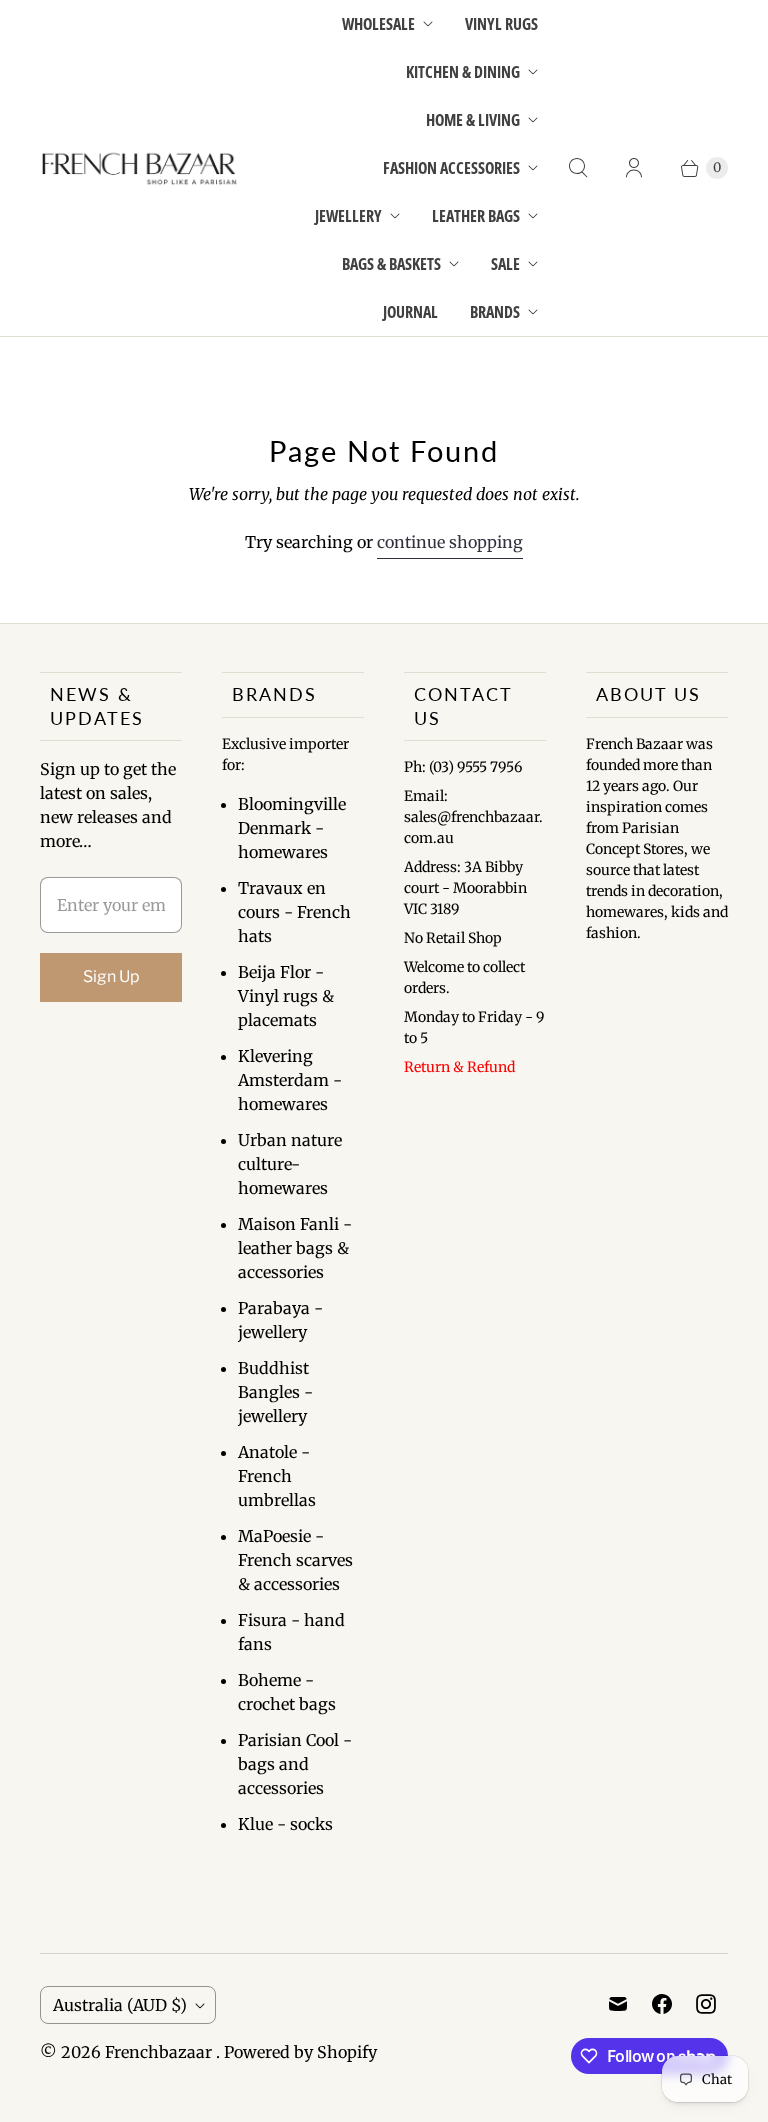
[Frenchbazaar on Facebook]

--

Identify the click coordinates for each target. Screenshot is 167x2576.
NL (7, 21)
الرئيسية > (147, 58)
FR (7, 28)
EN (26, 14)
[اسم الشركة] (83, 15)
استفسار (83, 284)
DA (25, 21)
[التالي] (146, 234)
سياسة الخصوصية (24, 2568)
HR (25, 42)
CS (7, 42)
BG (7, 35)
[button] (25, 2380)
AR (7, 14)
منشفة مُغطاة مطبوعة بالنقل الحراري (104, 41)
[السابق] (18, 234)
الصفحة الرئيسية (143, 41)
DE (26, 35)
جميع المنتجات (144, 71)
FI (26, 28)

• **ACTIVITY**: Please copy the lines in the records above between the one holding "HR (25, 42)" and the one holding "FI (26, 28)", inclusive, exactly and with no other line.

• **TASK OUTPUT**:
HR (25, 42)
CS (7, 42)
BG (7, 35)
[button] (25, 2380)
AR (7, 14)
منشفة مُغطاة مطبوعة بالنقل الحراري (104, 41)
[السابق] (18, 234)
الصفحة الرئيسية (143, 41)
DE (26, 35)
جميع المنتجات (144, 71)
FI (26, 28)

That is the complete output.